OBJECTIVE: We present a physical model that unifies the transport and dispersion of chemical elements in the atmosphere; In our case, we are interested in the pollution by carbon dioxide that occurs at the planetary boundary layer. Thus, the source of pollution is assimilated to a point of which density should increase strongly due to a limnic or phreatic eruption.
This source is located in the lake. In addition, Lake Nyos is a maar with basaltic scoria scones. Our field of research is in accordance with national policies and the efforts of researchers who tend to materialize the interdependence between the practice of experimental sciences and the search for solutions to the natural phenomena that have a hold on human life. Thus, in order to follow the evolution of this phenomenon of atmospheric pollution, we combine the WKB approximation with the Sturm-Liouville problem and we arrive at a form of well-known solution in Gaussian form.
INTERVENTION: This model takes into account hydrological and meteorological parameters in a heterogeneous vital environment. The study is related to the K-theory according to which the flux of turbulent concentration is proportional to the average concentration gradient. Therefore, the mathematical development of the advection dispersion equation associated with homogeneous boundary conditions leads to a closed-form analytic solution of the Advection dispersion equation.

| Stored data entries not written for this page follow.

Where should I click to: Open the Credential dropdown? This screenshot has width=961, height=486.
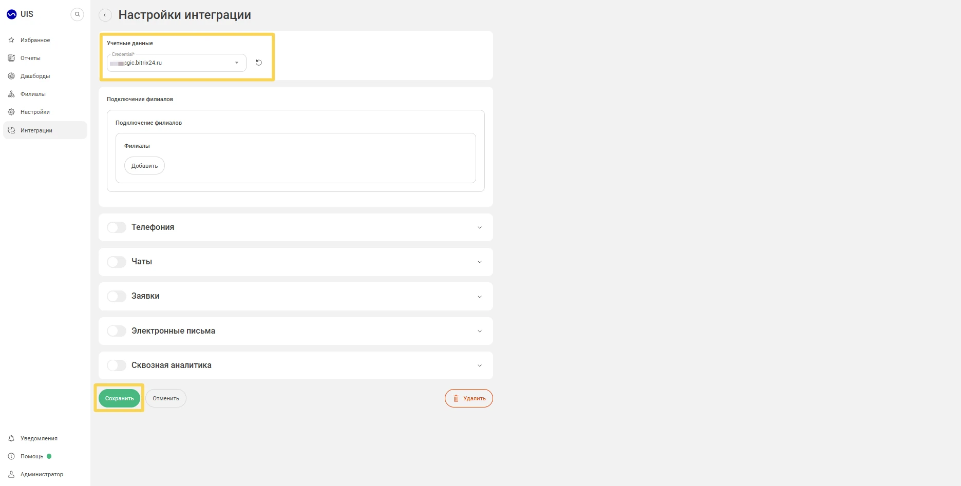click(x=177, y=63)
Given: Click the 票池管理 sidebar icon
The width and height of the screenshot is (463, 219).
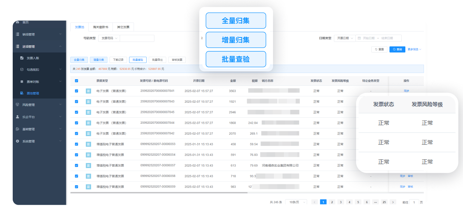Looking at the screenshot, I should point(22,93).
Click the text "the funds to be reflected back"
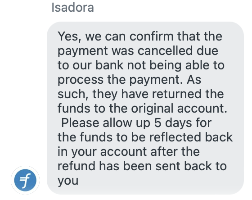 point(145,137)
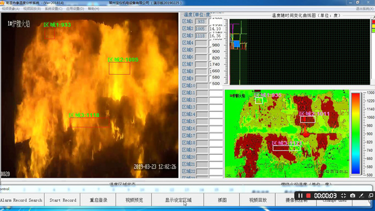
Task: Click the recorder's camera screenshot icon
Action: pyautogui.click(x=353, y=195)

MAIN RESULTS: The performance of the model is evaluated by statistical parameters (Hanna and Chang, 2009), whose data were collected during the Pararie Grass measurement campaign (ML BARAD, 1958), Convergence of the solution according to the theoretical model and the model Experimental, shows that this process can be used for simulating the dispersion of pollutants in the atmosphere. The concordance of the results and the data found in the literature show that it is therefore possible to evaluate the evolution of the concentration with the distance as a function of the different heights of the source.